Water assessments for Norwood will actually decrease next year, while sewer assessments for all four local towns will increase based on a preliminary budget released last week by the Massachusetts Water Resources Authority.
The authority provides Norwood with water and sewer services. Westwood, Dedham and Walpole get MWRA sewer service only.
The authority's preliminary fiscal 2010 budget, approved by its board of directors, is now in front of its advisory committee and will be finalized in June. The budget calls for an average increase in combined sewer and water assessments of 4.8 percent for next year.
Assessments charged to the towns vary based on usage. Norwood's preliminary water assessment drops 3.6 percent, while its sewer assessment increases 4.5 percent. The preliminary combined assessment represents a 1.5 percent increase or roughly $130,000. Norwood's fiscal 2009 assessment was $8.9 million combined.

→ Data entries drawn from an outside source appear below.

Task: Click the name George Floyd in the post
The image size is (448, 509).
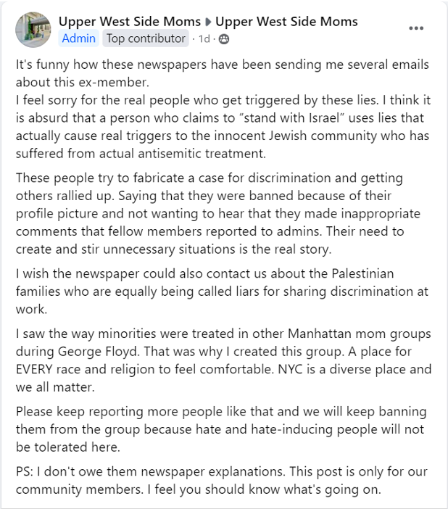Action: tap(99, 352)
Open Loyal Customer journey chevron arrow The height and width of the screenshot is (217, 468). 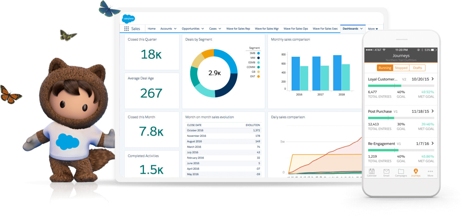[433, 79]
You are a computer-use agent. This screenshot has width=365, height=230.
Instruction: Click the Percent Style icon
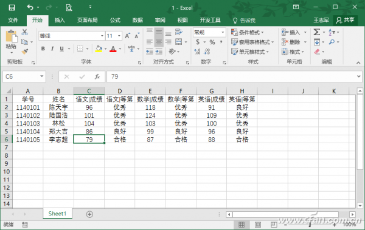pos(212,42)
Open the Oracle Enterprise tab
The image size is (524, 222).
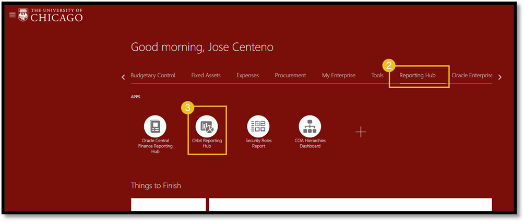coord(472,75)
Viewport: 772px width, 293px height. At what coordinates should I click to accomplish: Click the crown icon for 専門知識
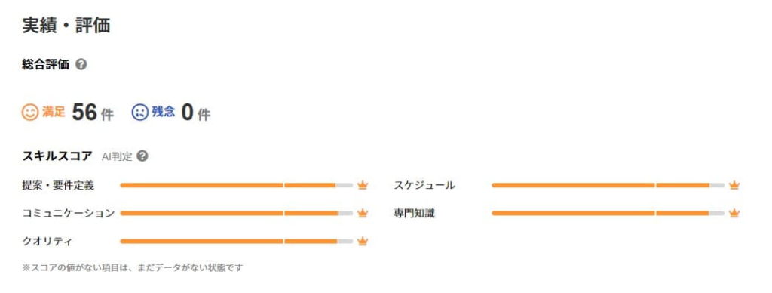pyautogui.click(x=734, y=213)
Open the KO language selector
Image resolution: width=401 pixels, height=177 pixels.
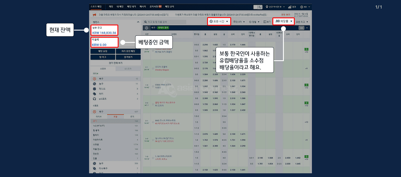(305, 7)
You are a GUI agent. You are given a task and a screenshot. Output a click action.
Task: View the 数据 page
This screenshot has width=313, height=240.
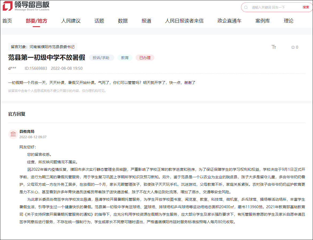122,21
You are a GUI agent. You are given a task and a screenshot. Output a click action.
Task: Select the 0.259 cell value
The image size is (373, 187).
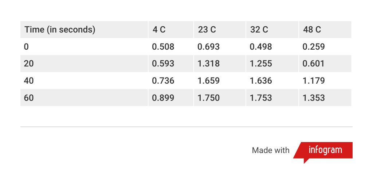tap(314, 47)
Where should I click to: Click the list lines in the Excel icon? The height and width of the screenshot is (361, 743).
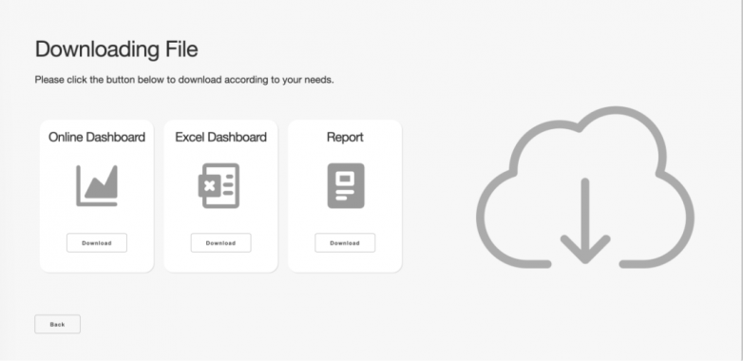[228, 184]
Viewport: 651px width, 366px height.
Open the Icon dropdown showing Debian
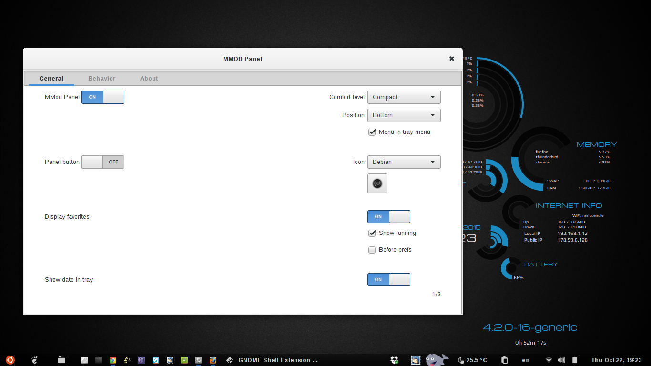click(404, 162)
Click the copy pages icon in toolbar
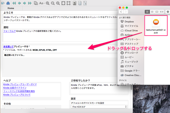The image size is (170, 113). pos(36,3)
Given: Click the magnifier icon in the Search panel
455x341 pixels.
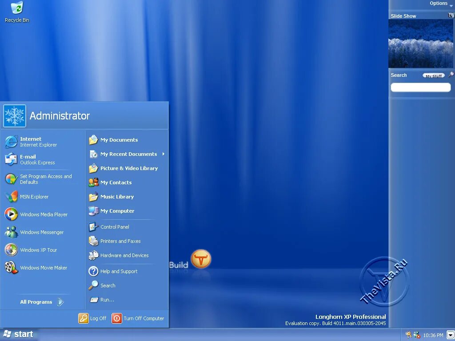Looking at the screenshot, I should tap(451, 75).
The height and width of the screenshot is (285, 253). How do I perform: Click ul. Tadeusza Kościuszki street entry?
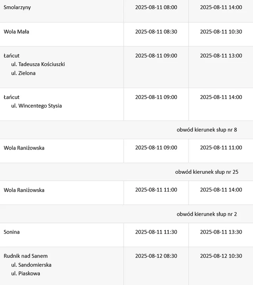pos(38,65)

Dedham, Walpole and Westwood would see bigger assessment hikes in the proposed budget due to spiraling sewer costs.
Dedham's preliminary assessment is a 4.8 percent increase, or $64,000; Westwood's increase is 6.7 percent, or $132,000; and Walpole's increase is 7.9 percent, or $229,000.
The authority's budget could still change.
A potential pitfall is that the spending plan is predicated on receiving $7 million in debt service assistance from the state. The authority has annually received state money to help offset the costs of major mandated projects such as the Boston Harbor cleanup, but Gov. Deval Patrick cut the money out of the fiscal '09 budget during mid-year reductions.
If the state does not approve the money, authority budget makers will have to make adjustments.
"If that happens, the assessments will likely go up," said Norwood General Manger John Carroll, who is on the authority's board of directors.
But Carroll said if the state money is approved, there is a chance the assessments might come down after further budget tinkering.
The MWRA advisory board discussed the increased assessments at its meeting yesterday. But word that the authority could receive money from the $787 billion federal stimulus tempered talk about the assessments.
"We need to ensure that adequate funding from the stimulus package is dedicated to water resources infrastructure," board member Joseph Favaloro said.
The board also discussed a report on the authority's water trends and use. It said total water usage in Massachusetts, including water sold to the MWRA's 61 communities, was at the lowest rate in decades.
Steve Estes Smargiassi, the authority's planning director, reported that water use had dropped 6 percent, from 220 million gallons per day in 2007 to 206 million last year. The MWRA's current total capacity for its 50 water communities is 300 million gallons per day.